BEGIN

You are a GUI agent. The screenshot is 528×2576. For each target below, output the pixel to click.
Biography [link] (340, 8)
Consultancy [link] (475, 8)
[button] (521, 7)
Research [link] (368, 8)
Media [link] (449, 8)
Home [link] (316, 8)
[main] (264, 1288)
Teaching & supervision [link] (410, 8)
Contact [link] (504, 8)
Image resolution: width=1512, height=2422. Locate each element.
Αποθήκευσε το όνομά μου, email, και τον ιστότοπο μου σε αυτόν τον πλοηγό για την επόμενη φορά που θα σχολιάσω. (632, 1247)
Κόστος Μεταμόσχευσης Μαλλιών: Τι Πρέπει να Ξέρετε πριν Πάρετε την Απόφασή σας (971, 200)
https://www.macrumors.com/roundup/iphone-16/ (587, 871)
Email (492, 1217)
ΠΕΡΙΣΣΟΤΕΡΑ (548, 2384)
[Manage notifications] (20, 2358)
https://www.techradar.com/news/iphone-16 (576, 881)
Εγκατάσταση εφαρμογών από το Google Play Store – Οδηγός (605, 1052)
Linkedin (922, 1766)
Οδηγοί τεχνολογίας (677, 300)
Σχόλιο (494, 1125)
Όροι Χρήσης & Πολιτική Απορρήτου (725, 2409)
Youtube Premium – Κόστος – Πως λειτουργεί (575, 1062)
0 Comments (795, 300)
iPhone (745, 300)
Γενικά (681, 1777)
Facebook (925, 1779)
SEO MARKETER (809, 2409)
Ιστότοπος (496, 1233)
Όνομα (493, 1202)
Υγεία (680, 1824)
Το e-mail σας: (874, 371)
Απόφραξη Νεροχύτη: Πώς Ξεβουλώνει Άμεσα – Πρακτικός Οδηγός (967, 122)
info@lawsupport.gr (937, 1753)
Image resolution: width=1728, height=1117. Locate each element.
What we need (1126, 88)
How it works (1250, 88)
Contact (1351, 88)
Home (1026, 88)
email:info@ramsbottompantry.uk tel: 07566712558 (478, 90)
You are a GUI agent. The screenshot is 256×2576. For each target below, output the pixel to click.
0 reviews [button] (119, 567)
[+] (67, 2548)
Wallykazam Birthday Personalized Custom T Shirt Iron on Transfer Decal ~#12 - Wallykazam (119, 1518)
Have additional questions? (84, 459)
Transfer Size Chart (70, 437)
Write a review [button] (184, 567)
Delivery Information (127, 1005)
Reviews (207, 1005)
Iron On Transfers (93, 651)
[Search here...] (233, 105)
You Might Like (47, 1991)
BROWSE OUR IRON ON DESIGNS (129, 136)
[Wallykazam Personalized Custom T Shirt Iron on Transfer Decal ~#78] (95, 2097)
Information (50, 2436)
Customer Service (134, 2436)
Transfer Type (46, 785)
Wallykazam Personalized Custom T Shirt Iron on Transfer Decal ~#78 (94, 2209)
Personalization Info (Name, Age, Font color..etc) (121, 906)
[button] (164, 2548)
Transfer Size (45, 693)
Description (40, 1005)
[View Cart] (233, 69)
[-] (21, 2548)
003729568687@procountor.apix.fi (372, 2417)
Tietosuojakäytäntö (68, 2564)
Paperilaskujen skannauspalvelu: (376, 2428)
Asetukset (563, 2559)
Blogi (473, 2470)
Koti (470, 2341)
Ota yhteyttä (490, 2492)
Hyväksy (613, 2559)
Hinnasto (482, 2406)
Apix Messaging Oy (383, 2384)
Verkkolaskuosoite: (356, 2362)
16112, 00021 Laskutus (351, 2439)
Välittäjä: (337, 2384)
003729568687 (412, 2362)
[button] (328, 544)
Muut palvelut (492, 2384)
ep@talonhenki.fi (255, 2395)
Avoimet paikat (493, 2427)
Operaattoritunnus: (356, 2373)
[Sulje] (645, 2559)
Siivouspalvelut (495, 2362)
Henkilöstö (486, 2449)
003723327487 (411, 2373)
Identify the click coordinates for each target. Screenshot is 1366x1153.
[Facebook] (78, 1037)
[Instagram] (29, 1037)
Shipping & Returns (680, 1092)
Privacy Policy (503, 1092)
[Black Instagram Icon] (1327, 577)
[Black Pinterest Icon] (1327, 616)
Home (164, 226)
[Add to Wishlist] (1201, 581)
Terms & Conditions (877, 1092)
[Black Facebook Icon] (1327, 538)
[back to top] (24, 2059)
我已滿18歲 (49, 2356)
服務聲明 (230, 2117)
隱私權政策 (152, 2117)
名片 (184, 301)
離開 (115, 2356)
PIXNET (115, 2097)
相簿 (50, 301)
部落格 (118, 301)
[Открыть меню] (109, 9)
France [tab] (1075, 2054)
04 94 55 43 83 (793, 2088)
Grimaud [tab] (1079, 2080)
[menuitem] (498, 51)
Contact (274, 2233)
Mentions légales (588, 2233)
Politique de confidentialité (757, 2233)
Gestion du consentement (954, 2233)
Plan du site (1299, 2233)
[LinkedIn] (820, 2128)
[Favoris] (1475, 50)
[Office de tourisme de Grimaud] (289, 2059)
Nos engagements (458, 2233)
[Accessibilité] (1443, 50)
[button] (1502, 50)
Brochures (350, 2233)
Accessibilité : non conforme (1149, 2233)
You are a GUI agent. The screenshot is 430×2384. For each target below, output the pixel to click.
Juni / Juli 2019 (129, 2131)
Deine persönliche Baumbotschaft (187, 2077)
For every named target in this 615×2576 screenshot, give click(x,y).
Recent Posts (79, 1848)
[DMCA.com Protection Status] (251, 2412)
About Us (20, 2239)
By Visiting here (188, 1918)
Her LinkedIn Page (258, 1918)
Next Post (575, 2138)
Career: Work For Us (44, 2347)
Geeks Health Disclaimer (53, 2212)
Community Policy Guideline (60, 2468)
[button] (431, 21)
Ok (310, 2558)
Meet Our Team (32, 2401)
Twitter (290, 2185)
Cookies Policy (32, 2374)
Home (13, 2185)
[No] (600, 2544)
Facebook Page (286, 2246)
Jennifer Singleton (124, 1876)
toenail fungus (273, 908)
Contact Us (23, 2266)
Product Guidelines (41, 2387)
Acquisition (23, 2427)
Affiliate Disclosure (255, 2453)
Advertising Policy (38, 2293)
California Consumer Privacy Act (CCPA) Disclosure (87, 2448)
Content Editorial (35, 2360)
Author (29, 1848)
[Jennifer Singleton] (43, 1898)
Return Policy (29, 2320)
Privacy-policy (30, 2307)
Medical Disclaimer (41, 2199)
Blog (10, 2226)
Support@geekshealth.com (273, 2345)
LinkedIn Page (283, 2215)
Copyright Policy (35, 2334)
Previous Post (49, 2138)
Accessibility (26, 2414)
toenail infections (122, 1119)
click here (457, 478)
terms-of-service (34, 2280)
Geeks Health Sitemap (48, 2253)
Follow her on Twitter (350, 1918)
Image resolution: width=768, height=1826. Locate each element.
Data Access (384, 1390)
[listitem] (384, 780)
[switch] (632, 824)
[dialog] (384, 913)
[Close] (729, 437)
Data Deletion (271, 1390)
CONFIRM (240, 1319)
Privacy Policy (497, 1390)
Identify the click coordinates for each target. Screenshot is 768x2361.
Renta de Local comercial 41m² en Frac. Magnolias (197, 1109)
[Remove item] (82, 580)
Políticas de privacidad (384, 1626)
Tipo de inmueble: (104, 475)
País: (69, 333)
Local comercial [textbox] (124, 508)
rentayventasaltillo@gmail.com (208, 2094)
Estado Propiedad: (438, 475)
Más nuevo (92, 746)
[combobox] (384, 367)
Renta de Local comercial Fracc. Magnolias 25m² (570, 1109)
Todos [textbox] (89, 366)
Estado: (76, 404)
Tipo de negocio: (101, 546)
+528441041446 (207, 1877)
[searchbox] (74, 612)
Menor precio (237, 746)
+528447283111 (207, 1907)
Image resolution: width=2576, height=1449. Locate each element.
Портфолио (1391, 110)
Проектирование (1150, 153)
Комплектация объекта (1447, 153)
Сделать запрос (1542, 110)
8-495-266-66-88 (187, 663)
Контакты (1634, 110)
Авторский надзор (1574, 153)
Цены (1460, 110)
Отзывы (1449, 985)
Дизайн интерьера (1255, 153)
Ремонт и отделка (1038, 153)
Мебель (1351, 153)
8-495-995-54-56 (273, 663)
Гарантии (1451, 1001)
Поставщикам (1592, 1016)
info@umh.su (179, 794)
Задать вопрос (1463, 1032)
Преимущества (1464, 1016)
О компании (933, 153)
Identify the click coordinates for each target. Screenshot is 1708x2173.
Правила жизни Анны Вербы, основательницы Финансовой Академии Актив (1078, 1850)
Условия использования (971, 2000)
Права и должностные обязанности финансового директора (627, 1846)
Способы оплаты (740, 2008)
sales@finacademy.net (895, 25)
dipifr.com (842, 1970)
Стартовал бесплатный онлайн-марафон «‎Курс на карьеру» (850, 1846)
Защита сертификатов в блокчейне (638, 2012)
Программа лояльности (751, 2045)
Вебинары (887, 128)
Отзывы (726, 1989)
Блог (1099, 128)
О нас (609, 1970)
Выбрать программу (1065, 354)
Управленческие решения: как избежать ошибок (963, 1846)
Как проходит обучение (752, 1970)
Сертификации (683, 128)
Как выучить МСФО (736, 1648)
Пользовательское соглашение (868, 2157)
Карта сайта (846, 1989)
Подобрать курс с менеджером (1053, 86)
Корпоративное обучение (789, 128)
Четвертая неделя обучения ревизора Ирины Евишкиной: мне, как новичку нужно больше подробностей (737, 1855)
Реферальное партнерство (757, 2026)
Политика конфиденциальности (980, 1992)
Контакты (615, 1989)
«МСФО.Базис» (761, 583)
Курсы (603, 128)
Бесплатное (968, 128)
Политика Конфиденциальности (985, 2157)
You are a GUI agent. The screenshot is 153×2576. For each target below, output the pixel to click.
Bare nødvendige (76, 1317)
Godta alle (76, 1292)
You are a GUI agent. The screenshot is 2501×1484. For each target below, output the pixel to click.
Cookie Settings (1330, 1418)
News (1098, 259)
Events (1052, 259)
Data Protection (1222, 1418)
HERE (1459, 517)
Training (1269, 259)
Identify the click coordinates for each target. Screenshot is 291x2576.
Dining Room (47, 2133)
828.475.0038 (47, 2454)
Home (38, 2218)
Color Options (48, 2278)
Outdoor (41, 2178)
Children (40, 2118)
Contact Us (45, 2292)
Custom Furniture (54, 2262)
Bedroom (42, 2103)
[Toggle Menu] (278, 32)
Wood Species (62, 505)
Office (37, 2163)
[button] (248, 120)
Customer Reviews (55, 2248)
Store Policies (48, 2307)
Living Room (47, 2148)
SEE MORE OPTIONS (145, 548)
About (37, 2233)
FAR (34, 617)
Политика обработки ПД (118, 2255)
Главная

END

:: Work task ::
Given the records above, return exactly the lines starting at the line containing "terms-of-service (34, 2280)" and ending at the line containing "Políticas de privacidad (384, 1626)", including both.

:: Problem solution ::
terms-of-service (34, 2280)
Geeks Health Sitemap (48, 2253)
Follow her on Twitter (350, 1918)
Image resolution: width=768, height=1826. Locate each element.
Data Access (384, 1390)
[listitem] (384, 780)
[switch] (632, 824)
[dialog] (384, 913)
[Close] (729, 437)
Data Deletion (271, 1390)
CONFIRM (240, 1319)
Privacy Policy (497, 1390)
Identify the click coordinates for each target. Screenshot is 768x2361.
Renta de Local comercial 41m² en Frac. Magnolias (197, 1109)
[Remove item] (82, 580)
Políticas de privacidad (384, 1626)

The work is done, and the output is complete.